Seriously, I do not know if you can learn kendo online, or from books or videos, for that matter. I have always thought that the traditional Japanese teaching approach of demonstration followed by the individual constantly repeating the action until everyone is satisfied, as being the easiest way to commit kendo techniques to muscle memory. I am also wary of over analysis and thinking too deeply about kendo in that we are aiming to react to opportunities instantly in a state of “no mind”.
Following Tesshu and Ittosai’s guidance on repetition leading to mastery, kendo has developed on the principle that you should train exhaustively until each technique becomes an extension of yourself.
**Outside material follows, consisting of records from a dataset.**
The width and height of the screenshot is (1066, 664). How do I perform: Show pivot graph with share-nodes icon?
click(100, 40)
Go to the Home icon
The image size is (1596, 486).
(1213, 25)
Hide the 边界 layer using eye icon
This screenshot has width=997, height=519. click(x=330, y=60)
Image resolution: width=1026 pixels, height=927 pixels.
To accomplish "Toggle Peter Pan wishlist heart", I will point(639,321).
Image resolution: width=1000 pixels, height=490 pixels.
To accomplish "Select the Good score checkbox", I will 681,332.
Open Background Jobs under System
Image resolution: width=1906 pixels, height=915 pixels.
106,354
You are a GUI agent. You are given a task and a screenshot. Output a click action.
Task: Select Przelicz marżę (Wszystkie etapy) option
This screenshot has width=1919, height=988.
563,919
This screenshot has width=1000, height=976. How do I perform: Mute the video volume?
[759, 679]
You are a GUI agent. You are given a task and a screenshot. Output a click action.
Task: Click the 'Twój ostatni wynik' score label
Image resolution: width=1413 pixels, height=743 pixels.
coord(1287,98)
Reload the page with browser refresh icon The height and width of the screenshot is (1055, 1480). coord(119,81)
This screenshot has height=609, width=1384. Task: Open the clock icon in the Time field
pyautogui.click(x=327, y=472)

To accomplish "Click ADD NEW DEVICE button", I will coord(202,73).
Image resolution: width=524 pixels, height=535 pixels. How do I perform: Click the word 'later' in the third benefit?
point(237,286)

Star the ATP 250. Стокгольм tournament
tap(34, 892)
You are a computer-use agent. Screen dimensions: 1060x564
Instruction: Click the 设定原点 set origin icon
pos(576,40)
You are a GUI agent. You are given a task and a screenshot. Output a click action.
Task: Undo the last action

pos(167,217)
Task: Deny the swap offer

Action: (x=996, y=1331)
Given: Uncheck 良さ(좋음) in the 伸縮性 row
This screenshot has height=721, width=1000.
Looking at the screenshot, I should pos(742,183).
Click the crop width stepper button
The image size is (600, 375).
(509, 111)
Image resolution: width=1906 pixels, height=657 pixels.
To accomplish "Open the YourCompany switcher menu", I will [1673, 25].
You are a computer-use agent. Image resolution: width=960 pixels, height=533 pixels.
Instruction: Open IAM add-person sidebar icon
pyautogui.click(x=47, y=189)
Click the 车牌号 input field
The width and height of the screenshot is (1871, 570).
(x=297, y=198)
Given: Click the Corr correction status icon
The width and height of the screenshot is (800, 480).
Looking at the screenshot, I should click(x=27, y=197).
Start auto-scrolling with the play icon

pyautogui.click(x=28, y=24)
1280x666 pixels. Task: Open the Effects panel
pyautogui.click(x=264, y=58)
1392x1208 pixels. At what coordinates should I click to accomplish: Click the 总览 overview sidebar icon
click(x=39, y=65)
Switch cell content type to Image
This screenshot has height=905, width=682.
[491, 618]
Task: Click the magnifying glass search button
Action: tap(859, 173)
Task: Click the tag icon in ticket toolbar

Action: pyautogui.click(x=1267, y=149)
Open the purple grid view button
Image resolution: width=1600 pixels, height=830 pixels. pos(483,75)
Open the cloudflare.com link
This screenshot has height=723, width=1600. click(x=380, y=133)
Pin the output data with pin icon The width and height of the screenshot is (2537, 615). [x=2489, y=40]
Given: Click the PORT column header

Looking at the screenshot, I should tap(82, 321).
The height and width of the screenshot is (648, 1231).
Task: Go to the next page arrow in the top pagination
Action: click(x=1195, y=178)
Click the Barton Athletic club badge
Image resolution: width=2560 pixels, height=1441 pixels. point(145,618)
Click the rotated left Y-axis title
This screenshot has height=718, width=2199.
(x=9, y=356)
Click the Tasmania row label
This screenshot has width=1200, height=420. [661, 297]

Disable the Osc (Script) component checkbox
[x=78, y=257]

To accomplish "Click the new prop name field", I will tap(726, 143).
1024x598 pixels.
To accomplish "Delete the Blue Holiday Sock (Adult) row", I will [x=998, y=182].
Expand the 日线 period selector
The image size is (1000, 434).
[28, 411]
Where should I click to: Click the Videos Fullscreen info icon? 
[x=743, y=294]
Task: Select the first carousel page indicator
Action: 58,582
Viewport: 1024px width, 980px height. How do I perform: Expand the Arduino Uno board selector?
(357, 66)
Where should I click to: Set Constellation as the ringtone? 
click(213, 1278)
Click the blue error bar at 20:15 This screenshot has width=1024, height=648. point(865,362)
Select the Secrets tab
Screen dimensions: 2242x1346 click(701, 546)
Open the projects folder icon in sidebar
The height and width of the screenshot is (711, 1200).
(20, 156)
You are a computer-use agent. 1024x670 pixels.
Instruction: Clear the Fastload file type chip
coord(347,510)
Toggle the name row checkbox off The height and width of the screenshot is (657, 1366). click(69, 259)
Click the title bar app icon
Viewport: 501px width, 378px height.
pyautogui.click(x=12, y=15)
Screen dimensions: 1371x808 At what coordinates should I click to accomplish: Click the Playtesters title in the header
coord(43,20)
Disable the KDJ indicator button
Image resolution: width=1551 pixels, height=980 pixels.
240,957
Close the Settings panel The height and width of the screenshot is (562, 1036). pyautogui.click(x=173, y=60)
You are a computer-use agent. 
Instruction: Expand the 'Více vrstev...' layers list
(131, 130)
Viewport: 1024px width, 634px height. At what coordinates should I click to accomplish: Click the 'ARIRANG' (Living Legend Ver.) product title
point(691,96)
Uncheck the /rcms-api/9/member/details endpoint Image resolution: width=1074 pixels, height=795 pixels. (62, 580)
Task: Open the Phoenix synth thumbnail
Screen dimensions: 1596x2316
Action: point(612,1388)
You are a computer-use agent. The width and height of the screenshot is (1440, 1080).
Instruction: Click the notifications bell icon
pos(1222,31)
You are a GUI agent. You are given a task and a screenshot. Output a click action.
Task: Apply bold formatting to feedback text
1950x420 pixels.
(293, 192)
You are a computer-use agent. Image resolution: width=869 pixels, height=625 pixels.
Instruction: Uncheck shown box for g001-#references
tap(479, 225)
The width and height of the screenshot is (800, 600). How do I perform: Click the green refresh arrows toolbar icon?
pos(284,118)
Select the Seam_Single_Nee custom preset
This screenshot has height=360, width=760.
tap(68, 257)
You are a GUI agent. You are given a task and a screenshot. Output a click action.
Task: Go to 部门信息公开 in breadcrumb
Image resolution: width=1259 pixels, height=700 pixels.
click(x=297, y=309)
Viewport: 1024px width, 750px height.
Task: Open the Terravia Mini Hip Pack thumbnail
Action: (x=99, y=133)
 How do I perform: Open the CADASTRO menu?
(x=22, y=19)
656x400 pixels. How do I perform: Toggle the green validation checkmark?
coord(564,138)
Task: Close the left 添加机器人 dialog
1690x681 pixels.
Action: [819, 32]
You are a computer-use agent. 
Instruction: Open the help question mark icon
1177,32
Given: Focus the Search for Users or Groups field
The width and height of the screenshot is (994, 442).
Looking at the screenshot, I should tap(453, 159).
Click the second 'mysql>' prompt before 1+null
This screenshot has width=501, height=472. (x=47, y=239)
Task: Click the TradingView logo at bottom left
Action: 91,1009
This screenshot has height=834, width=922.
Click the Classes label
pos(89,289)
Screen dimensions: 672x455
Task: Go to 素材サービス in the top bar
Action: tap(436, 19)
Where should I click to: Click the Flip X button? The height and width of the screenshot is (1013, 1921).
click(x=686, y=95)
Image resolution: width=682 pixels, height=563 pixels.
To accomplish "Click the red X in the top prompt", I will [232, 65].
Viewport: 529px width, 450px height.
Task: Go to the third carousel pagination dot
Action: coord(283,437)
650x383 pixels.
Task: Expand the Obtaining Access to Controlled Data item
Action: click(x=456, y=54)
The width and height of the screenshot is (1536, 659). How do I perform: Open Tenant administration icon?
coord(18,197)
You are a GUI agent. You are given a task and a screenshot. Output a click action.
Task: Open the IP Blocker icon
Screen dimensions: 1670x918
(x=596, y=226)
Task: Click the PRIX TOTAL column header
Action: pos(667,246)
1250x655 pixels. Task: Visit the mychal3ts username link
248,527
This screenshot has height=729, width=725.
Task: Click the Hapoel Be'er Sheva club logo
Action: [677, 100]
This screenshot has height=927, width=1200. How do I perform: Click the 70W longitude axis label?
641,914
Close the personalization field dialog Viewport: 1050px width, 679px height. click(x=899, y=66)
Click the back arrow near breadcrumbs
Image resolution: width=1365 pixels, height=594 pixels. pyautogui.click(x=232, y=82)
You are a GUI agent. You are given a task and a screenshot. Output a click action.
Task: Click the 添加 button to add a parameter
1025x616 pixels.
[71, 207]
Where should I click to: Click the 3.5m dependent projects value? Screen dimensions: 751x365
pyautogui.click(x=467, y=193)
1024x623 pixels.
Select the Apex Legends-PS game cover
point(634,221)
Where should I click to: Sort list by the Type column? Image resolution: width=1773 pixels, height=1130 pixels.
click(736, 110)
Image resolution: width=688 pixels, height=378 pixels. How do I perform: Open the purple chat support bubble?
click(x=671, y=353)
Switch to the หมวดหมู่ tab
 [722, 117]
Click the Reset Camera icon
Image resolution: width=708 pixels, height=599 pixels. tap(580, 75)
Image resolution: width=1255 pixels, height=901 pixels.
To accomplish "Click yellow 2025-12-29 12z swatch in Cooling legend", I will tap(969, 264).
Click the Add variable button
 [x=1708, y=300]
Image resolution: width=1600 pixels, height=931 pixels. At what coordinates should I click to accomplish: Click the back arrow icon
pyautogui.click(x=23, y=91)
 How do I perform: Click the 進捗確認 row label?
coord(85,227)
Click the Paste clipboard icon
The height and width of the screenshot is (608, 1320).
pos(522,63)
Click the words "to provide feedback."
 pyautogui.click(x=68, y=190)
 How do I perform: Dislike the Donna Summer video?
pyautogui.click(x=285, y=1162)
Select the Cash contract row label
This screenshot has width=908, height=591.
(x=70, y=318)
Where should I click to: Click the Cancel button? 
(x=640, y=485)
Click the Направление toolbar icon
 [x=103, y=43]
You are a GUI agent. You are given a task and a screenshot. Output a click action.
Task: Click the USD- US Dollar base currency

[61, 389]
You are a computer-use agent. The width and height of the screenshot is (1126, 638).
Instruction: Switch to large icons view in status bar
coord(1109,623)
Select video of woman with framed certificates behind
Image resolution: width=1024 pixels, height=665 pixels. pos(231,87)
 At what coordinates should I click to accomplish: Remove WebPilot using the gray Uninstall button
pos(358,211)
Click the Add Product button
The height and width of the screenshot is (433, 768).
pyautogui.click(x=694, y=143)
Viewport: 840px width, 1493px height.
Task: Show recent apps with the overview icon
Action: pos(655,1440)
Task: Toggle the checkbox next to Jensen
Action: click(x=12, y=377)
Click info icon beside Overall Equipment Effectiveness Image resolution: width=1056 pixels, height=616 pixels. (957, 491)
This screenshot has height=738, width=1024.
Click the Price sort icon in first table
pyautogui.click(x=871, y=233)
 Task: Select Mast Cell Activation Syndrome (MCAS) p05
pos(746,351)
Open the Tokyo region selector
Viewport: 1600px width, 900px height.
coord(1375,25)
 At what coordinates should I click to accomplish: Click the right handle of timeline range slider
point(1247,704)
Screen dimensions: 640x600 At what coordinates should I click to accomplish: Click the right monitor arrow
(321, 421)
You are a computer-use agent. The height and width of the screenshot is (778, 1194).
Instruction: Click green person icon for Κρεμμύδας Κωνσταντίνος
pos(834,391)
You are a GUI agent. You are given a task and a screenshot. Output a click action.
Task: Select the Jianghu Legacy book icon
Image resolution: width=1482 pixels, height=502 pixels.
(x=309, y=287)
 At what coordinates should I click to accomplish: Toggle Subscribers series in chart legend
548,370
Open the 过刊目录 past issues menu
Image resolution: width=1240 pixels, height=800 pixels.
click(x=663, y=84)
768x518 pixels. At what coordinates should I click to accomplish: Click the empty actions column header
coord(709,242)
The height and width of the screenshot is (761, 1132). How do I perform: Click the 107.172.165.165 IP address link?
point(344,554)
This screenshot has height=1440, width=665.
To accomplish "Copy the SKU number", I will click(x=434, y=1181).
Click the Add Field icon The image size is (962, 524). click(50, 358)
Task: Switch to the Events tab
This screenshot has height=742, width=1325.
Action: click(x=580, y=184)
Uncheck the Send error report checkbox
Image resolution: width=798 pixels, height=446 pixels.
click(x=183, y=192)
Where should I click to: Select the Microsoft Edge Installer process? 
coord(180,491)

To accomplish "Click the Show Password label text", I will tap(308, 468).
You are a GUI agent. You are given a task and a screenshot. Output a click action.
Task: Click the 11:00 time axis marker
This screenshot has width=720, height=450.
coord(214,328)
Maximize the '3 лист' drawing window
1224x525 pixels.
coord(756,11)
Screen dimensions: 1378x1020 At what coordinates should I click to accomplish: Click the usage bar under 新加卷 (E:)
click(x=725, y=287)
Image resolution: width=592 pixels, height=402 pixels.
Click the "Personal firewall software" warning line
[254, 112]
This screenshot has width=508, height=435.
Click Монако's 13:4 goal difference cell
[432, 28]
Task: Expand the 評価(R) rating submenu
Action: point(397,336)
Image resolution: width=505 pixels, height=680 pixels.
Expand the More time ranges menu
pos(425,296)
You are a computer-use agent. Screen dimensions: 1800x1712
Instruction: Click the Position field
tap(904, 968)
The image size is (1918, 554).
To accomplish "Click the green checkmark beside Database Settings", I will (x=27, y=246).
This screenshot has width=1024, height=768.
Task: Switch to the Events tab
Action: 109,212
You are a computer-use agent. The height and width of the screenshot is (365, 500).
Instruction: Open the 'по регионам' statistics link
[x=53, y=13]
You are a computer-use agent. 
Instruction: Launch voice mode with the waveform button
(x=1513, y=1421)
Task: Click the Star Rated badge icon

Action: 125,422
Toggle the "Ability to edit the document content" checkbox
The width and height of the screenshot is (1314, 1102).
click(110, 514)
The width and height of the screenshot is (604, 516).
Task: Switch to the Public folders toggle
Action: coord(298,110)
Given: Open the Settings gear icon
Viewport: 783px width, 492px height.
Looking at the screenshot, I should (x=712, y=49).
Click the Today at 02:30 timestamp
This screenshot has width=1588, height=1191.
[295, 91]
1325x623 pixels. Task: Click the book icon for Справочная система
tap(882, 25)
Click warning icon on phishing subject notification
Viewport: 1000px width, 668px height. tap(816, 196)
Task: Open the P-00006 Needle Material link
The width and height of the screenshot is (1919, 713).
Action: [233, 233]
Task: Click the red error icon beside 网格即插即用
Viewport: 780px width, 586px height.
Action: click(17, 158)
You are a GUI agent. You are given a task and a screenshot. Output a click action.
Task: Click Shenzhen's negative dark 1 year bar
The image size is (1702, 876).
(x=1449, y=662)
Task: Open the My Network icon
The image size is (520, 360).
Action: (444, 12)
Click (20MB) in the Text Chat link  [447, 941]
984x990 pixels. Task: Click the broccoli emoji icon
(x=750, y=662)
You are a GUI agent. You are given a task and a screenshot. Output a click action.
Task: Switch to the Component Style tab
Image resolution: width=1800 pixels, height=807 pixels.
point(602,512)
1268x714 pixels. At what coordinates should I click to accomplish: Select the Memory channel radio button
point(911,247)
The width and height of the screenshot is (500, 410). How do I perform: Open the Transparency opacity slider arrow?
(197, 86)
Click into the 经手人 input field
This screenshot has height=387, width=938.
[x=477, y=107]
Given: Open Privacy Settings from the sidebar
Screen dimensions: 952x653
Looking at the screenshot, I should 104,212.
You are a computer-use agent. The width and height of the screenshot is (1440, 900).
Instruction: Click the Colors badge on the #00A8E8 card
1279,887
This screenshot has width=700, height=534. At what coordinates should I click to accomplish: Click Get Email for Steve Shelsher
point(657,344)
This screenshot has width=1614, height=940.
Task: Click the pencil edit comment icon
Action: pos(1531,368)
However on the basis of “garbage in garbage out” it pays to have a qualified teacher watching over you and ensuring that you get it right from the start and continue to make it better.
Do books and visual aids work? I am sure they do, but not in isolation. Books, web sites and blogs offer theory, history and discussion, but are not ideal to learn technique. Video whether online or DVD gives you the opportunity to watch techniques carried out by experts.
Chiba sensei’s latest book incorporates a DVD which shows each technique in full motion and correlates to the relevant page. Information of this kind is a valuable supplement to your normal dojo training, but would not work on its own for a raw beginner.
My own favourite instruction manual is Youtube, which has some great video footage of kendo. If you seek out the semi-final and the final videos of this year’s eighth dan holders’ competition, you will see a master class of how men and kote should be done in shiai. However as for learning exclusively from the screen or books, I am not so sure. As always please don’t, and I am sure you won’t, take my word as gospel, as I may be biased. My last experience of e-learning cost me a laptop, when I knocked a glass of wine into it whilst trying to learn a guitar solo.